On the memory front, I don't know about age of onset, but bilinguals behave differently than monolinguals on memory tasks throughout their lives. Here, there's both (more) good news and bad news. (I'm going to be cribbing some of this from another one of Bialystok's papers, which, as with the paper referenced below, you'll probably need to access at a university to read more than the summary.)
Someone who grows up multilingual, while having the obvious advantage of being able to speak multiple languages, tends to be less proficient in each of those languages than monolinguals - that's one of the consequences of splitting your speaking and listening time between several languages. As a result, bilinguals tend to have smaller vocabularies (within each language) and perform worse on word retrieval tasks than monolinguals throughout their lives. So, bilinguals are worse than monolinguals at memory tasks that rely on verbal recall (e.g., "Memorize this list of words and then, in a little while, I'll ask you to tell me what they were.")
At the same time, there's some evidence that being bilingual actually helps you on other kinds of cognitive tasks. Bilinguals perform better at some tasks that place big demands on short-term memory, and, more controversially, on some tasks that require what we call "conflict resolution", situations where you have to choose between two or more possible responses (the Stroop effect is the most famous example). They're better at conflict resolution tasks, so the theory goes, because they've spent their whole lives choosing between multiple competing representations (one per language) for each word. The result of these advantages is that bilinguals tend to be better than monolinguals at nonverbal memory tasks (for instance, recalling an ordered sequence of blocks).

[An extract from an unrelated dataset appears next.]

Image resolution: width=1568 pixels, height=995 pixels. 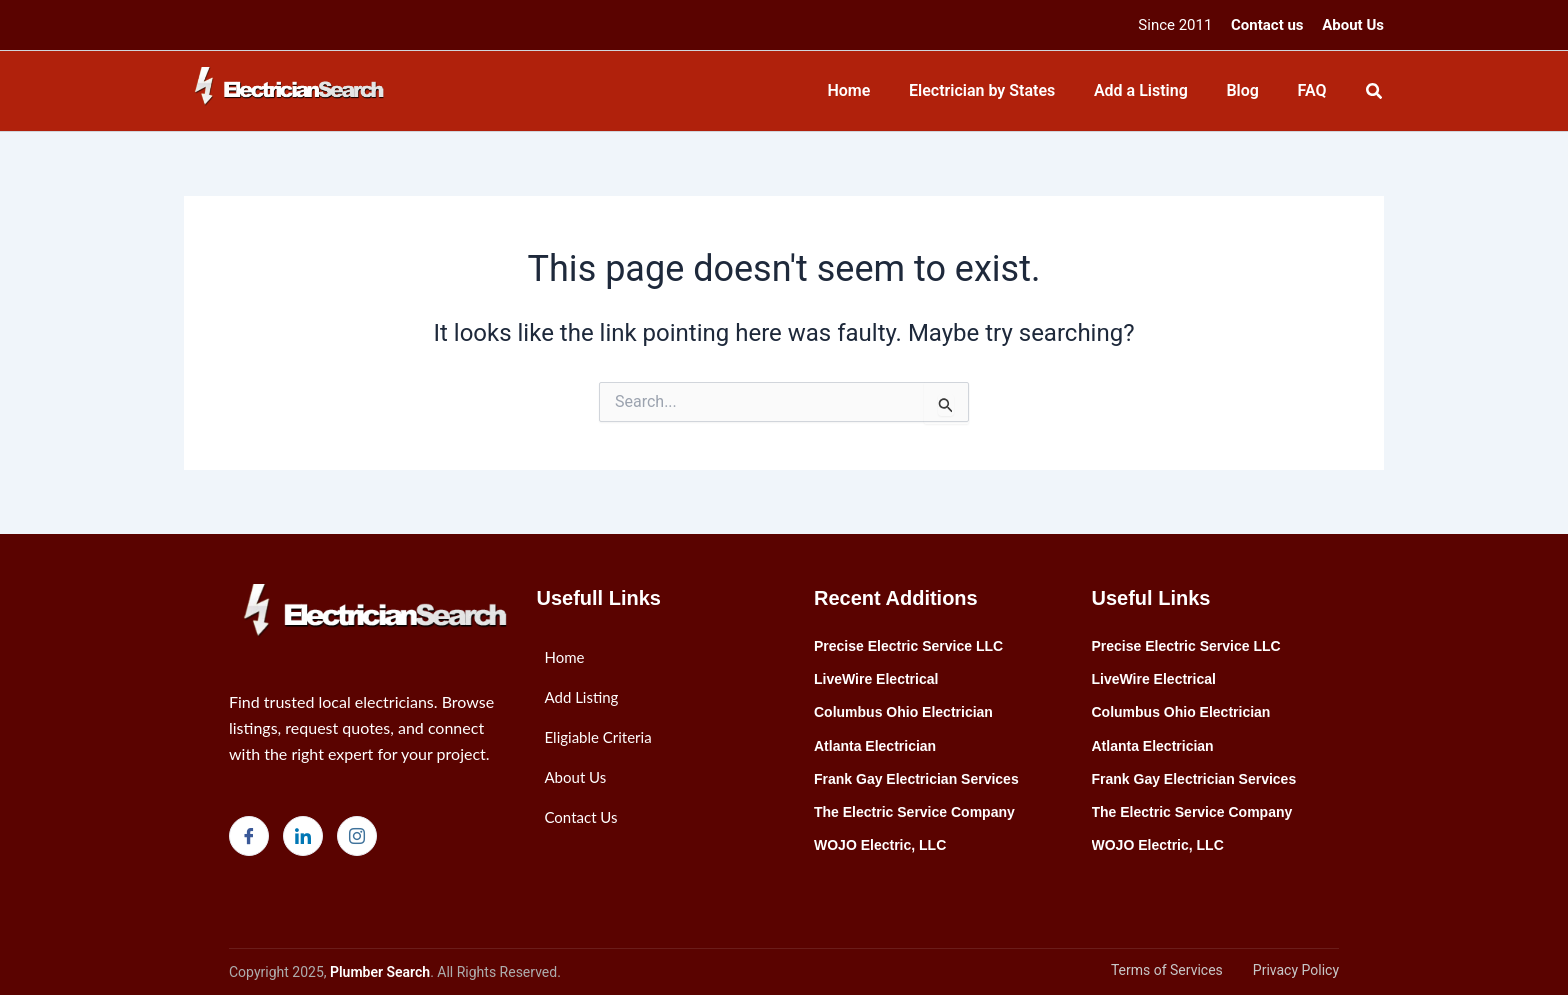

As for how these findings are affected by aging, I think that the relative deficits and advantages present in young adults should carry over into later life. For example, another researcher, Tamar Gollan, showed that bilinguals' naming deficits persist with age. If that's true, then while I don't know about age of onset, I would expect older bilinguals to have worse verbal memory, and better non-verbal memory, than their monolingual counterparts.